If the change has significant architecture / backend implications the architect specs these out separately using either a checklist or a functional spec which is then broken down into JIRA tickets.

We are a small team, but I have found this approach works in larger orgs too. Any time we have started with BRD/PRD etc I find they get outdated fast. Documentation heavy methods have been helpful work for architecture backend changes though.


Thank you for your insightful comment!


1. Find out what the customer really wants.

2. Try to hack it with as fast as possible - Google Forms, spreadsheets, PowerPoint, Evernote, WordPress. For a lot of things with a database, you should be able to prototype faster with a spreadsheet.

3. At some point, it will fall apart. Design a disposable prototype. Plan to throw this prototype away completely.

4. Hack away at the prototype for max 1 month. This should be enough to present to a investor or even release to a customer. (one of my prototypes got 10k downloads, good cash flow, crashed on average 3 times a day)

5. Build a proper design around this. If you have released your prototype to the client, you know clearly what they want.

6. Break down customer requirements into test cases. As in plaintext tests, not code or Word documents.

7. Design a plan for development to launch. Try to launch as soon as possible. Cut features out ruthlessly.

8. Launch. Iterate.

In the early stages, pick the fastest tool. Pick a tool you know or can learn fast.

Every design, scale up 10x. Your spreadsheet might handle 10 customers. Your app prototype might handle 100. Your first non beta release might handle 1000 customers. Future releases handle 10000, 100k and so on. Don't scale too early; tools that scale well are generally less efficient, and this includes marketing.

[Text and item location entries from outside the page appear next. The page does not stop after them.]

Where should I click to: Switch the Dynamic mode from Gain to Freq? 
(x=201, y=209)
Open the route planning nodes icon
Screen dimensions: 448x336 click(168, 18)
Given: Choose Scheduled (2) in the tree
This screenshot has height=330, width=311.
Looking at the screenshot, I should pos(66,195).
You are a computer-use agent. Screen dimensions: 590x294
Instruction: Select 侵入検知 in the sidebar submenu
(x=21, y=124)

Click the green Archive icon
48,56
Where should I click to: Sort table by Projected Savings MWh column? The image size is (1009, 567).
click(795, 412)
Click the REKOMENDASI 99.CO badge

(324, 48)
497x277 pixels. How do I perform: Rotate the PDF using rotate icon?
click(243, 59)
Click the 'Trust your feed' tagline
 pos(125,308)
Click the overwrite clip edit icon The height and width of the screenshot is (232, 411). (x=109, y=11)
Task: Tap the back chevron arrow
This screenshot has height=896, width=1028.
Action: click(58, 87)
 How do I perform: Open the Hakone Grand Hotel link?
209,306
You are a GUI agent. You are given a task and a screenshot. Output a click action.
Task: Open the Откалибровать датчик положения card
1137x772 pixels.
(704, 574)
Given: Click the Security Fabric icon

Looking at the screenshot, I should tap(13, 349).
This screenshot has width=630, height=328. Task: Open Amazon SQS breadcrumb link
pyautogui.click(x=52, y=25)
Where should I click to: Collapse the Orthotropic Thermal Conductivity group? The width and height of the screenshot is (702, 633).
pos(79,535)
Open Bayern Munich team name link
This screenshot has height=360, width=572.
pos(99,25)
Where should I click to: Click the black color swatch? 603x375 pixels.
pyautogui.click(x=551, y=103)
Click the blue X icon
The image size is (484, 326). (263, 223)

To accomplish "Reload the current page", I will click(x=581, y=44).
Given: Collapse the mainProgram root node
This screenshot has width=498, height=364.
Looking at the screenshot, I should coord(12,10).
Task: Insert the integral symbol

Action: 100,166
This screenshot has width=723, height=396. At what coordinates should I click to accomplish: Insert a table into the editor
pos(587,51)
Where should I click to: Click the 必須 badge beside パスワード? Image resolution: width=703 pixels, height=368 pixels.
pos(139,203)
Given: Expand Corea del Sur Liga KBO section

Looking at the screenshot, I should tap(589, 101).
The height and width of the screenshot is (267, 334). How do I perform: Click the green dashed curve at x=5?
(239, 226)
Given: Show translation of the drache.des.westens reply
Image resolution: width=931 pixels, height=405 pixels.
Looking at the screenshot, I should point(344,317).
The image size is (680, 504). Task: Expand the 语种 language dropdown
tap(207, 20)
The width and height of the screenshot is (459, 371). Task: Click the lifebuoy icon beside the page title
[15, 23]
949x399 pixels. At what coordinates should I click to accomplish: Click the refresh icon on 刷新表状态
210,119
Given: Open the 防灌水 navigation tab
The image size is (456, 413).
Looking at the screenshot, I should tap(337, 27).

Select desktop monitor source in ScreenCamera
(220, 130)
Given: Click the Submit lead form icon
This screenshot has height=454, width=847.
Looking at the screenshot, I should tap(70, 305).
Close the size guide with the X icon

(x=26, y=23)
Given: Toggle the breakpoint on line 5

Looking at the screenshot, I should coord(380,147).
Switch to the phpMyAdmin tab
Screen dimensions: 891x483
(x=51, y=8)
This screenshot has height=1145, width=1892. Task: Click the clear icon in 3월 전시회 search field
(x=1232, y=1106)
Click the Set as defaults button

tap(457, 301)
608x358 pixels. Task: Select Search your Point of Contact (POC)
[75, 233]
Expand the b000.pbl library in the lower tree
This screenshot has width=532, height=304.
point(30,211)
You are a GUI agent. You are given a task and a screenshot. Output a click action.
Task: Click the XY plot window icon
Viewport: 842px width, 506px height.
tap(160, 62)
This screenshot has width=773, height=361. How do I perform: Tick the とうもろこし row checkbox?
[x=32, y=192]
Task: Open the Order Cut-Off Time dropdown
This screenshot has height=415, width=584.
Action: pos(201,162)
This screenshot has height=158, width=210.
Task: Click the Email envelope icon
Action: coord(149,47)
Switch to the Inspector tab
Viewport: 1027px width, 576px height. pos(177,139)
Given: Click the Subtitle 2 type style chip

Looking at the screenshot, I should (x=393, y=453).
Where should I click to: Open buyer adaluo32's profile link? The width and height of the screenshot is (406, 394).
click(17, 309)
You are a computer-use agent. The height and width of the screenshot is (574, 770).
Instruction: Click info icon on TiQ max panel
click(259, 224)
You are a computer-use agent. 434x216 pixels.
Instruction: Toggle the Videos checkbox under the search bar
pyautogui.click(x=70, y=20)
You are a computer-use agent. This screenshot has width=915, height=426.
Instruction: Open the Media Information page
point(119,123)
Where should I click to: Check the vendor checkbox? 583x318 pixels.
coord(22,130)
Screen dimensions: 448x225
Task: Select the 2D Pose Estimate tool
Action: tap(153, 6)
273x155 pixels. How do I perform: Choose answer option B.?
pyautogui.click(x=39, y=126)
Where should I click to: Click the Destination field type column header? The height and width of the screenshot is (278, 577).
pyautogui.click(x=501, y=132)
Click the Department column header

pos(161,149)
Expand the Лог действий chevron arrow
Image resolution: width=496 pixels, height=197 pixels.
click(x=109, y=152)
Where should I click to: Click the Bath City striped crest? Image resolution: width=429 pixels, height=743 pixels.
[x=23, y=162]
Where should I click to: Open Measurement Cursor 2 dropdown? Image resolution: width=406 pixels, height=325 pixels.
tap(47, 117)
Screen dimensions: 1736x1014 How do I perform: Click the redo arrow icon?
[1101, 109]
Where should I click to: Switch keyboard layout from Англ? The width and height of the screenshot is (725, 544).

Thank you for your insightful comment!


Not contributing to the answer but a related question: Also when you start afresh on a new web/mobile app, do you use in trend technologies or the ones you (team) is comfortable with. Is there a process / guidelines to this?


usually, the fastest route between two points is... the one you are familiar with. I always go with the stack i'm comfortable with. If i want to try something new ( lately, flutter.io and dart2 ) i build a proof-of-concept / side-project / toy. Won't bet my living on trendy tech... i'm all for "boring proven stuff".


Off track answer still worth focusing on modern web applications. I see some companies use pre built common services (for example identity service, notification service). Product companies now using micro service architecture to achieve product development seamlessly and in time. This helps developers to focus on pure business logic. Try to evaluate this approach as well if you think single company sells multiple product under same umbrella.